Merlin shrugged, internally begging for a topic change.
“We should play a game,” Percival suggested, immediately securing everyone’s attention. “A game called ‘Everyone makes sure Merlin knows we like him’.”
Merlin was so shocked that the suggestion came from Percival that it took him precious seconds to start mounting his arguments, and by the time he had, the other knights had already whole heartedly accepted the idea as their new mission.
“That’s really not necessary,” Merlin tried to argue, only to be cut off by Gwaine.
“Oh, yes it is,” Gwaine said, grinning widely. “I’ll start. Merlin, did you know you’re my best friend and my favorite person in the world?”
Merlin immediately flushed red, and his eyes dropped to Gwaine’s shoulder of their own accord.
“Oh, um, thanks,” he tried to accept, calm and unaffected, and definitively missing the mark.
The knights laughed, warm and fond, which did not help his blush or his ability to look any of them in the eye.
“Good start,” Leon told Gwaine with an approving nod, then turned to the blushing servant. “Merlin, I love talking to you, especially on long trail rides. You have such a way of seeing the world and seeing other people that it inspires me to try to be better.”
Merlin flushed even brighter, trying to sink into his saddle and out of sight.

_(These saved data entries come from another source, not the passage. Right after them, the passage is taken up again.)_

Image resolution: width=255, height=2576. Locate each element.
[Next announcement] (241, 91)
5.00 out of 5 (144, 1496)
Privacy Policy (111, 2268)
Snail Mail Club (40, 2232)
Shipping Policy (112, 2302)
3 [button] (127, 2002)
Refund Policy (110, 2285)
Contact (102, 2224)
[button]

“Thank you, Leon,” he said quietly, equally as touched as he was embarrassed.
“Merlin,” Elyan said, smile clear in his voice even though Merlin couldn’t make himself bring his eyes up to look. “Polishing my armor is my favorite part of my day because of our talks, which is especially impressive considering I used to hate the chore.”
They wouldn’t need a campfire for the night, the heat from Merlin’s cheeks would be more than enough to keep everyone warm through the night, as he was quite certain he would still be blushing when they stopped to make camp and well into the next morning.
“Thanks, Elyan,” he whispered.
“Merlin,” Percival started before Merlin cut him off, finally able to drag his wide eyes up to meet Percival’s.
“Please don’t,” he said, openly begging, and Percival quirked an amused smile, but went on.
“Merlin,” he said, as if he hadn’t been interrupted, “after watching the effect you have on people for more than a year now, I’ve realized that with every interaction you find good in others, and when it’s not there, you create it.”
Merlin may very well die from the sheer force of his embarrassment, he decided, ducking his head and feeling his face flame even brighter.
“That’s not true,” he argued to his reins, sure he had to be blushing all the way down to his toes by now, “but thank you, Percival.”
“It is,” Percival assured him, affectionate and amused, and Merlin opened his mouth to protest, but Gwaine was already spouting off the next compliment.